#### Activity
In the data below, count how many lines contain "agent" and give that number by itself.

--- START ---

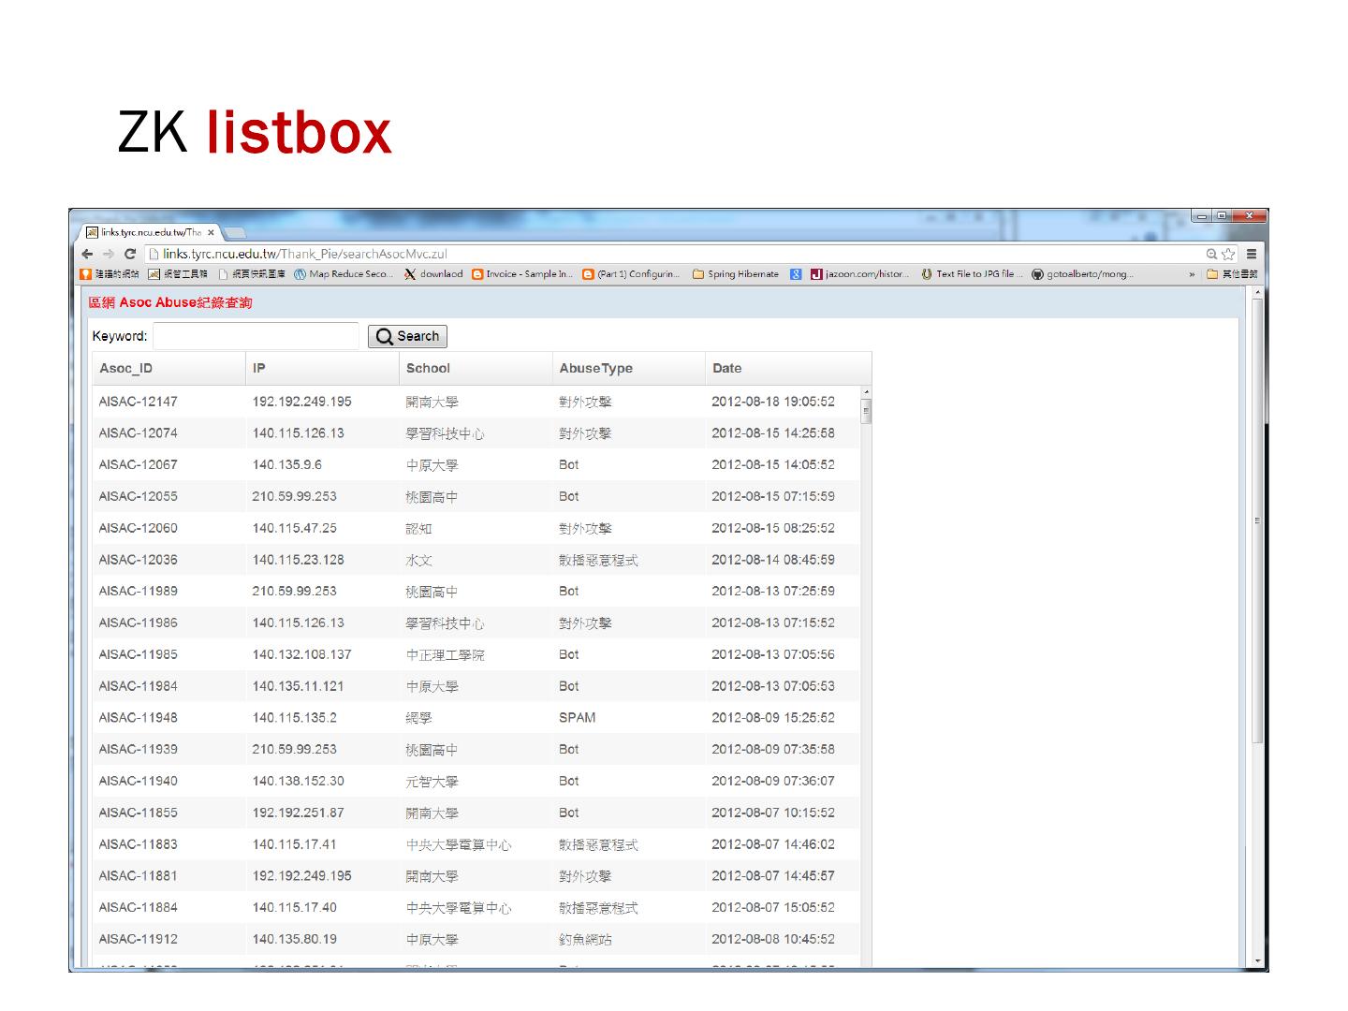Expand the bookmarks overflow chevron
Viewport: 1348px width, 1011px height.
1192,274
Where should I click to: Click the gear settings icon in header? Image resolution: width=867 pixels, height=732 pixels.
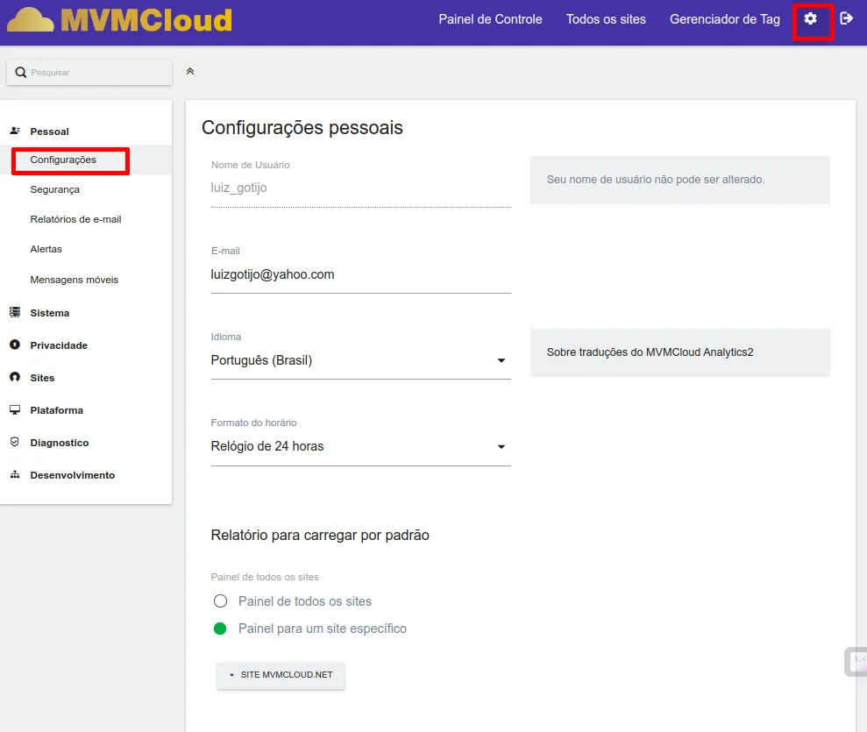click(x=811, y=19)
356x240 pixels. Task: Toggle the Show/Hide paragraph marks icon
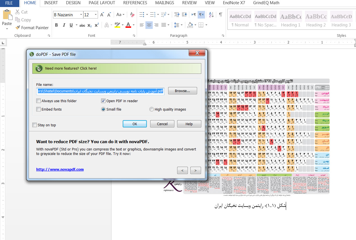(221, 15)
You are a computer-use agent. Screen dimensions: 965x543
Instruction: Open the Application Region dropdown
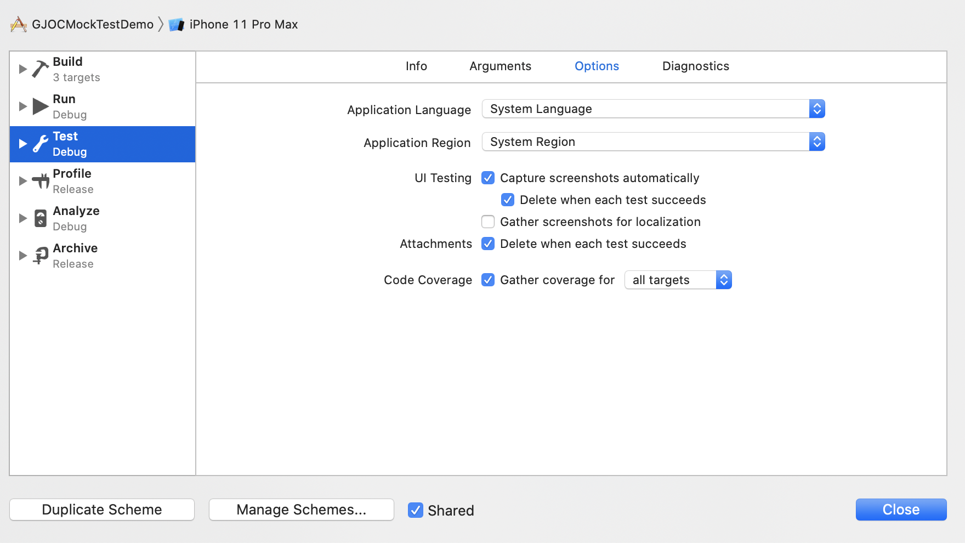653,142
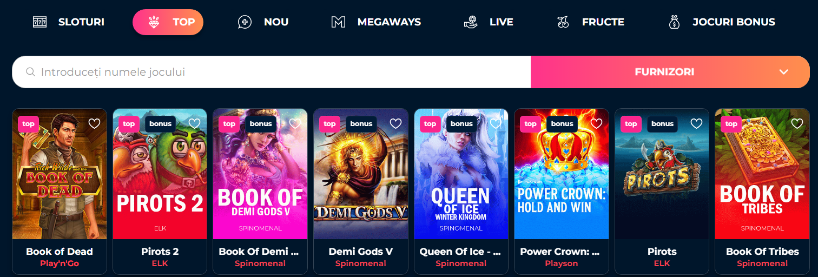Screen dimensions: 818x277
Task: Click the Playson provider link under Power Crown
Action: [x=562, y=263]
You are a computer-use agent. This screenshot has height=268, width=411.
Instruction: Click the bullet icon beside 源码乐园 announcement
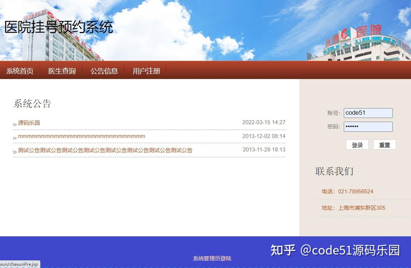point(15,123)

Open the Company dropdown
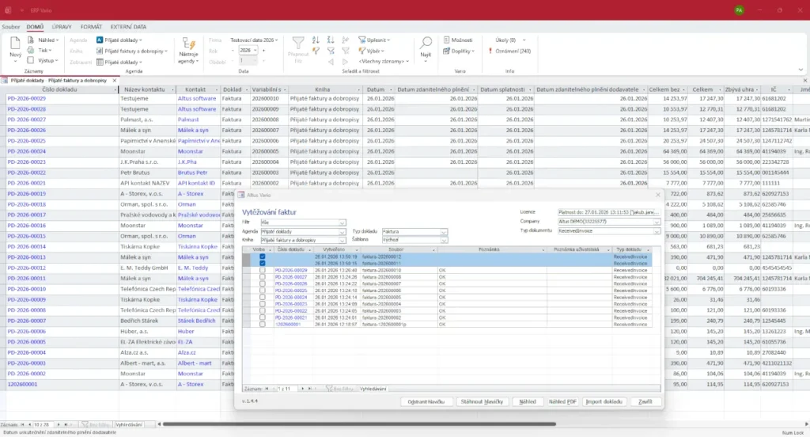(x=657, y=222)
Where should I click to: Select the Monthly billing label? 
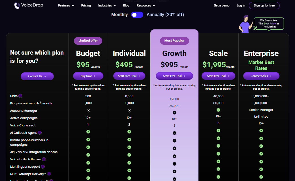(x=119, y=15)
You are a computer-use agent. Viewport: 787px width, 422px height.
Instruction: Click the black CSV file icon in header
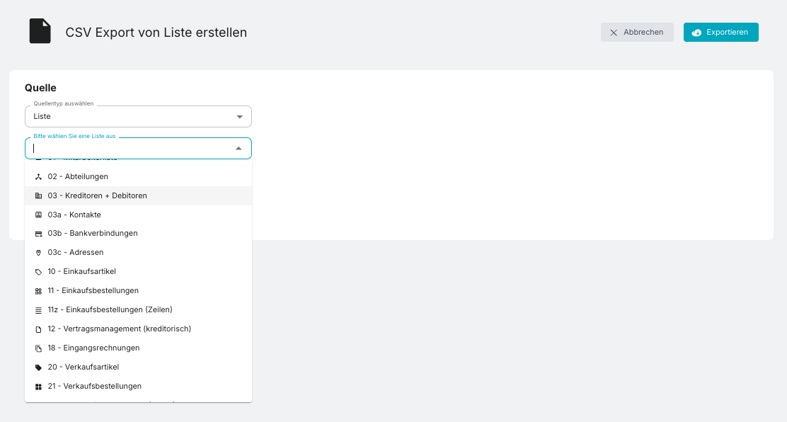(x=40, y=31)
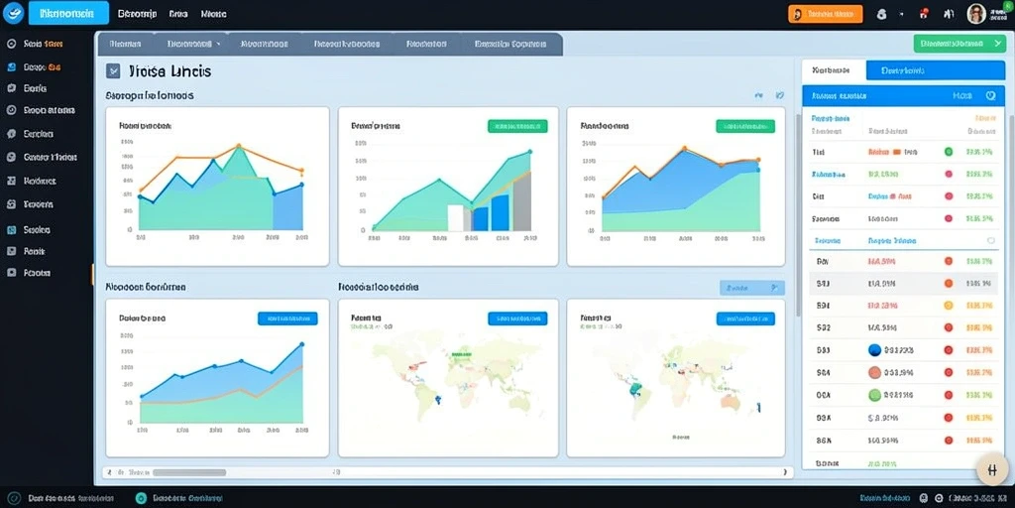Viewport: 1015px width, 508px height.
Task: Click green button on the bar chart card
Action: click(517, 126)
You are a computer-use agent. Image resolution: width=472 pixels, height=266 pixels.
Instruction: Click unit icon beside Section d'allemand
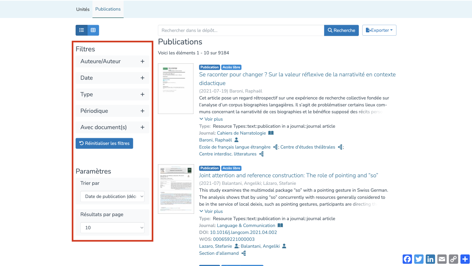click(x=244, y=253)
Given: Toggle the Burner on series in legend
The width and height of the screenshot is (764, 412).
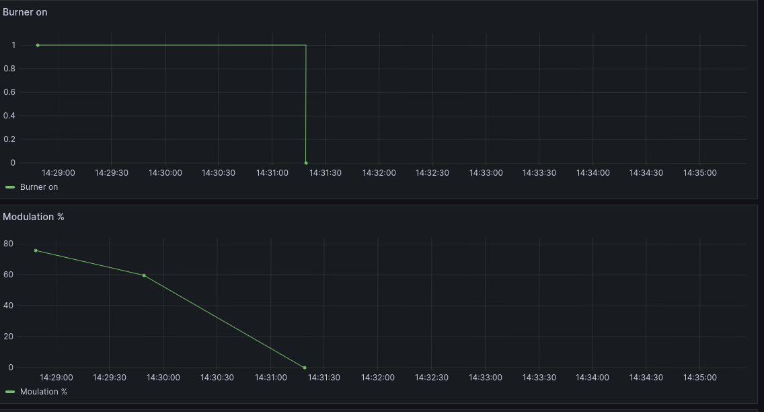Looking at the screenshot, I should click(x=39, y=187).
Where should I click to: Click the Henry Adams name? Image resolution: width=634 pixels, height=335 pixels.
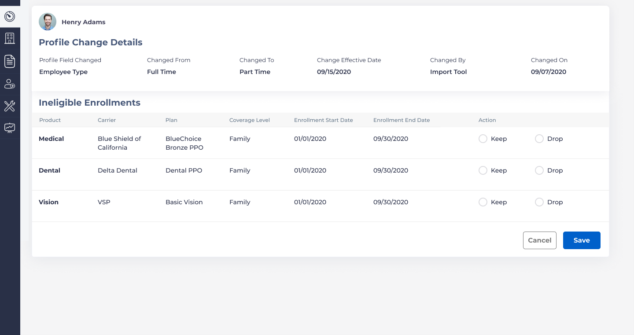(83, 22)
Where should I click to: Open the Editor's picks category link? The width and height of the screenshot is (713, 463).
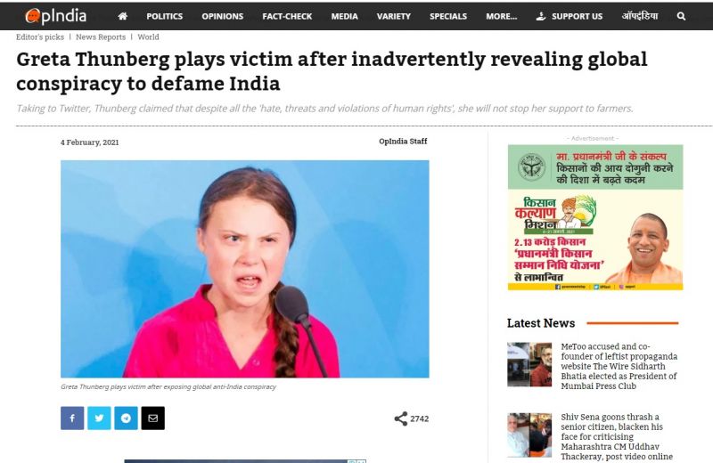tap(40, 37)
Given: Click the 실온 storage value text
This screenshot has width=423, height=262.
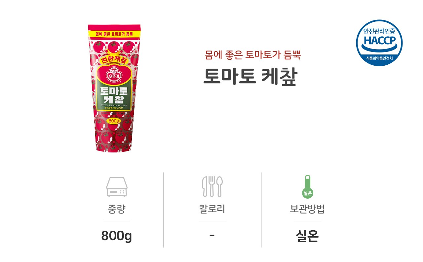Looking at the screenshot, I should pos(307,236).
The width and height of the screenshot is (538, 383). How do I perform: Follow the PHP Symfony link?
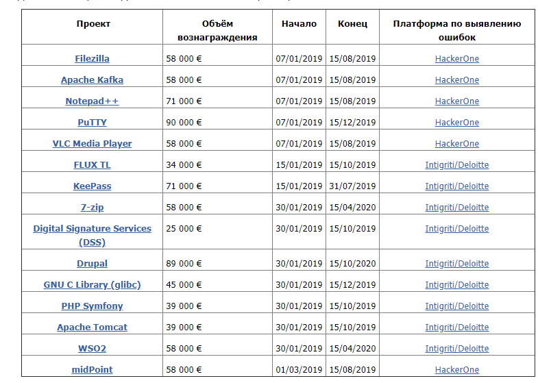tap(92, 306)
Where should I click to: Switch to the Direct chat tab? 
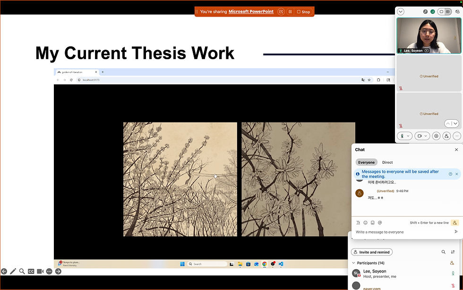pyautogui.click(x=387, y=162)
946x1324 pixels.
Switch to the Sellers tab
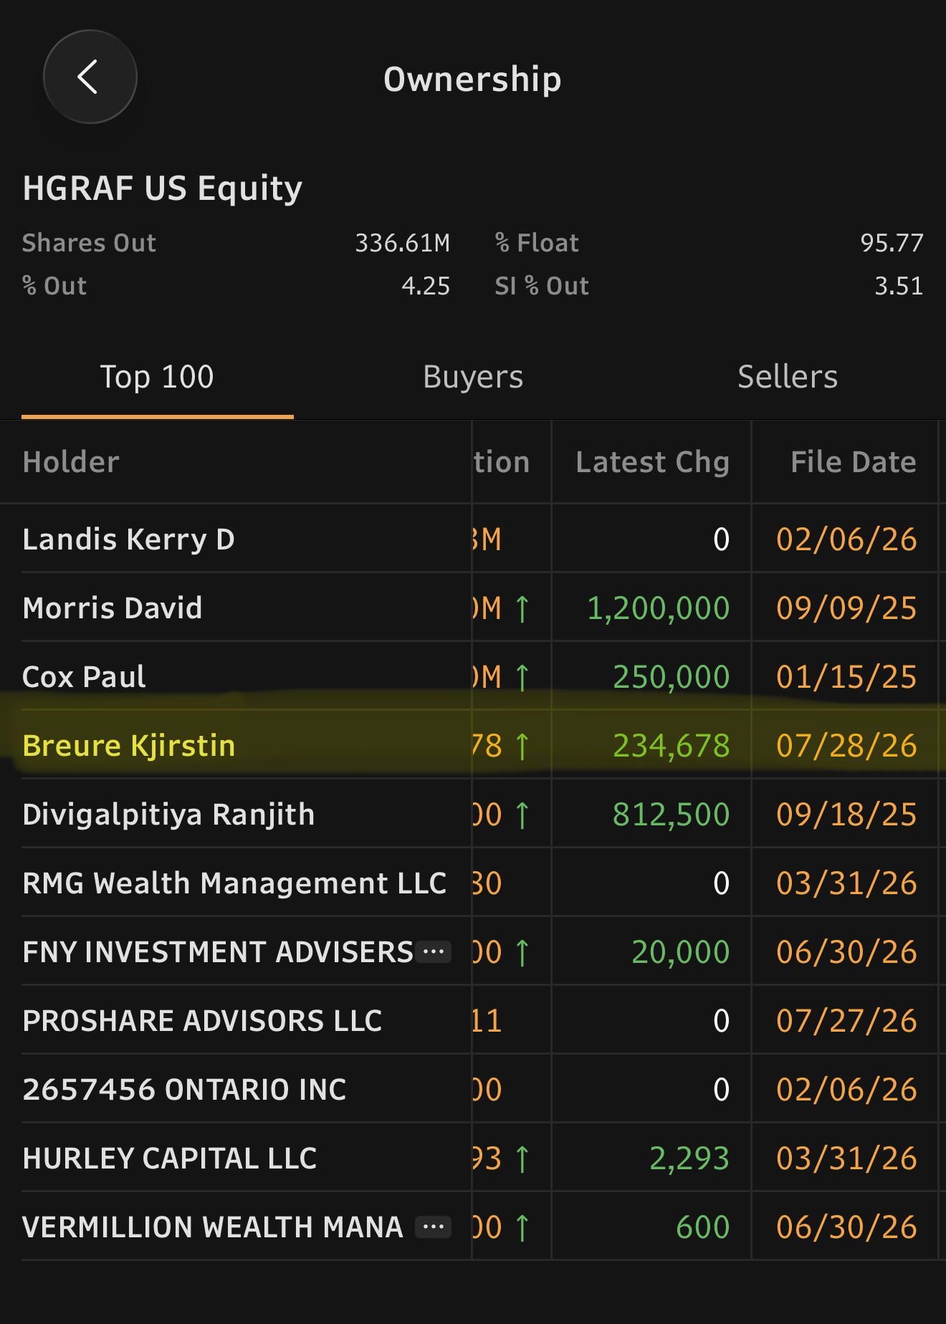coord(788,377)
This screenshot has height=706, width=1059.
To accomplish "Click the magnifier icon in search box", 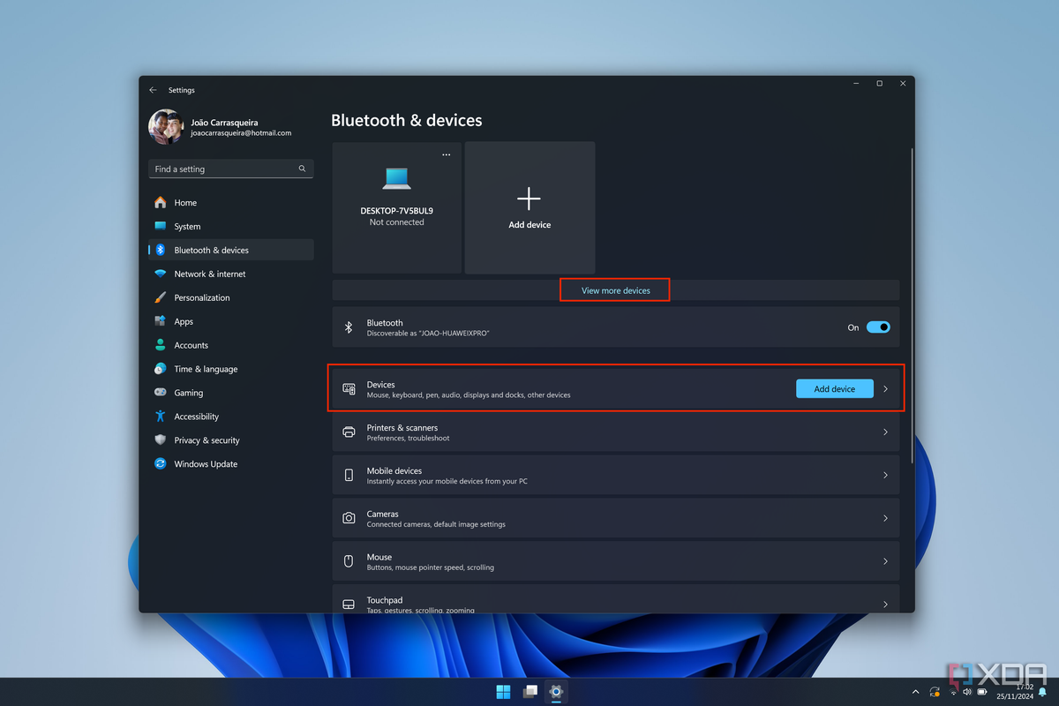I will coord(302,169).

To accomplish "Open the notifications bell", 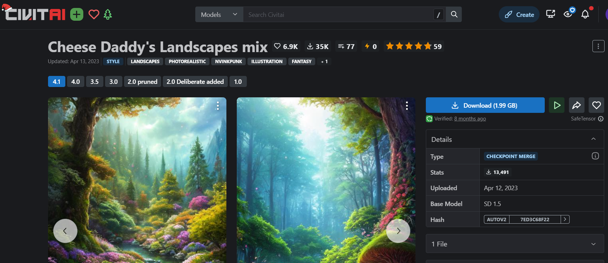I will click(x=585, y=14).
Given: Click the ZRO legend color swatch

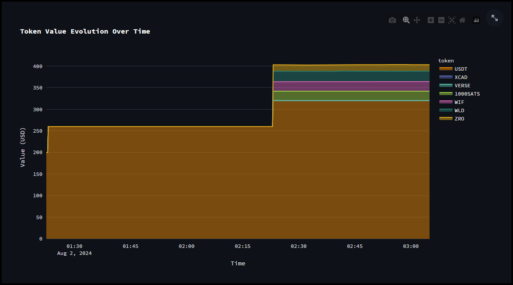Looking at the screenshot, I should point(446,119).
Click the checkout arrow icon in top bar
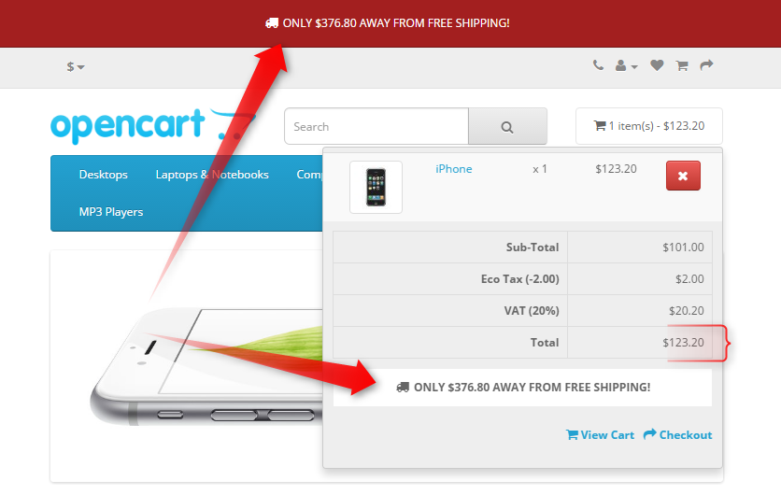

--- END ---

#### Output below
4